··· Supplied data
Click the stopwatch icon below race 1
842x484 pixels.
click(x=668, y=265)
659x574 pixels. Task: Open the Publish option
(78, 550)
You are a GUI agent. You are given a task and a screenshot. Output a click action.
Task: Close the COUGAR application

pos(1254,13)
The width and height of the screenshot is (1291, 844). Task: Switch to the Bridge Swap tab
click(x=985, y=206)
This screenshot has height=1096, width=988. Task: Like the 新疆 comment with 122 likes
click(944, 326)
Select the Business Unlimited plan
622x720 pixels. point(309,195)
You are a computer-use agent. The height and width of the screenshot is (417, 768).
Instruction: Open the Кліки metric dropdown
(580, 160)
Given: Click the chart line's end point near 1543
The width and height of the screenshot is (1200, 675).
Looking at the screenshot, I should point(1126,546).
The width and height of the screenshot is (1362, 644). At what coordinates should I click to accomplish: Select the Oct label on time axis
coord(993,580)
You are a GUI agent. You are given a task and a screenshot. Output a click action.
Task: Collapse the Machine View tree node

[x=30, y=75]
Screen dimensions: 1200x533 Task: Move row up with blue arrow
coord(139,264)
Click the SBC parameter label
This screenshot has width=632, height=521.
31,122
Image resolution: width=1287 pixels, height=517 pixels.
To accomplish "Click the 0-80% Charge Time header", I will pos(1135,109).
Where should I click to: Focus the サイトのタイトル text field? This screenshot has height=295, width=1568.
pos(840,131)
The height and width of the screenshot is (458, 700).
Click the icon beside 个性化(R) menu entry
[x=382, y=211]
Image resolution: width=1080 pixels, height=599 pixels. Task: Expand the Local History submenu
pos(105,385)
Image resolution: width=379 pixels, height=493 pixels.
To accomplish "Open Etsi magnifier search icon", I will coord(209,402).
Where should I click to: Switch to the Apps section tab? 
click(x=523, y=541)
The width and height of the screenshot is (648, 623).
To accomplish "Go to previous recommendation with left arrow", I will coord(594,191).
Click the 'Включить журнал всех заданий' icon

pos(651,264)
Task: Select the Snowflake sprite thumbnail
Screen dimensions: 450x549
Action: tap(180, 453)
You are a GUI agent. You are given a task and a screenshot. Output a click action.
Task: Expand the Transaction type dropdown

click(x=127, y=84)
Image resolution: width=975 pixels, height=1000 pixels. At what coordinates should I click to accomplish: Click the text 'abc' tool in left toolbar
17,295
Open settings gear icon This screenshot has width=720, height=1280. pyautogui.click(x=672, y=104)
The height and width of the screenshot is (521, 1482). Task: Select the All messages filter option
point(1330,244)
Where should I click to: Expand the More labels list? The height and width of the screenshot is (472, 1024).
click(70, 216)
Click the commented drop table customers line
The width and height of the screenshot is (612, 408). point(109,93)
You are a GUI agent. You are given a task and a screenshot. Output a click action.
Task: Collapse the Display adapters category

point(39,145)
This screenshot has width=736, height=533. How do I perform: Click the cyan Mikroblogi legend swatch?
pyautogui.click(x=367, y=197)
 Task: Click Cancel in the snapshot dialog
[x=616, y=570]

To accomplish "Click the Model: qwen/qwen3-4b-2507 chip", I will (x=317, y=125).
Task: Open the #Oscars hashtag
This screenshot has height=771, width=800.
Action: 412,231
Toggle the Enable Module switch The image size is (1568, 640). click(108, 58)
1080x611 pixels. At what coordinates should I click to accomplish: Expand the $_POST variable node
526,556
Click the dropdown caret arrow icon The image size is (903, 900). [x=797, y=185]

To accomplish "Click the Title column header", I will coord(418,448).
······
Aim of the exercise:
All of the entries above need to be reproduced verbatim.

Solution below:
Click the stopwatch icon below race 1
842x484 pixels.
click(x=668, y=265)
659x574 pixels. Task: Open the Publish option
(78, 550)
You are a GUI agent. You are given a task and a screenshot. Output a click action.
Task: Close the COUGAR application

pos(1254,13)
The width and height of the screenshot is (1291, 844). Task: Switch to the Bridge Swap tab
click(x=985, y=206)
This screenshot has height=1096, width=988. Task: Like the 新疆 comment with 122 likes
click(944, 326)
Select the Business Unlimited plan
622x720 pixels. point(309,195)
You are a computer-use agent. The height and width of the screenshot is (417, 768).
Instruction: Open the Кліки metric dropdown
(580, 160)
Given: Click the chart line's end point near 1543
The width and height of the screenshot is (1200, 675).
Looking at the screenshot, I should point(1126,546).
The width and height of the screenshot is (1362, 644). At what coordinates should I click to accomplish: Select the Oct label on time axis
coord(993,580)
You are a GUI agent. You are given a task and a screenshot. Output a click action.
Task: Collapse the Machine View tree node

[x=30, y=75]
Screen dimensions: 1200x533 Task: Move row up with blue arrow
coord(139,264)
Click the SBC parameter label
This screenshot has width=632, height=521.
31,122
Image resolution: width=1287 pixels, height=517 pixels.
To accomplish "Click the 0-80% Charge Time header", I will pos(1135,109).
Where should I click to: Focus the サイトのタイトル text field? This screenshot has height=295, width=1568.
pos(840,131)
The height and width of the screenshot is (458, 700).
Click the icon beside 个性化(R) menu entry
[x=382, y=211]
Image resolution: width=1080 pixels, height=599 pixels. Task: Expand the Local History submenu
pos(105,385)
Image resolution: width=379 pixels, height=493 pixels.
To accomplish "Open Etsi magnifier search icon", I will coord(209,402).
Where should I click to: Switch to the Apps section tab? 
click(x=523, y=541)
The width and height of the screenshot is (648, 623).
To accomplish "Go to previous recommendation with left arrow", I will coord(594,191).
Click the 'Включить журнал всех заданий' icon

pos(651,264)
Task: Select the Snowflake sprite thumbnail
Screen dimensions: 450x549
Action: tap(180, 453)
You are a GUI agent. You are given a task and a screenshot. Output a click action.
Task: Expand the Transaction type dropdown

click(x=127, y=84)
Image resolution: width=975 pixels, height=1000 pixels. At what coordinates should I click to accomplish: Click the text 'abc' tool in left toolbar
17,295
Open settings gear icon This screenshot has width=720, height=1280. pyautogui.click(x=672, y=104)
The height and width of the screenshot is (521, 1482). Task: Select the All messages filter option
point(1330,244)
Where should I click to: Expand the More labels list? The height and width of the screenshot is (472, 1024).
click(70, 216)
Click the commented drop table customers line
The width and height of the screenshot is (612, 408). point(109,93)
You are a GUI agent. You are given a task and a screenshot. Output a click action.
Task: Collapse the Display adapters category

point(39,145)
This screenshot has width=736, height=533. How do I perform: Click the cyan Mikroblogi legend swatch?
pyautogui.click(x=367, y=197)
 Task: Click Cancel in the snapshot dialog
[x=616, y=570]

To accomplish "Click the Model: qwen/qwen3-4b-2507 chip", I will (x=317, y=125).
Task: Open the #Oscars hashtag
This screenshot has height=771, width=800.
Action: 412,231
Toggle the Enable Module switch The image size is (1568, 640). click(108, 58)
1080x611 pixels. At what coordinates should I click to accomplish: Expand the $_POST variable node
526,556
Click the dropdown caret arrow icon The image size is (903, 900). [x=797, y=185]

To accomplish "Click the Title column header", I will coord(418,448).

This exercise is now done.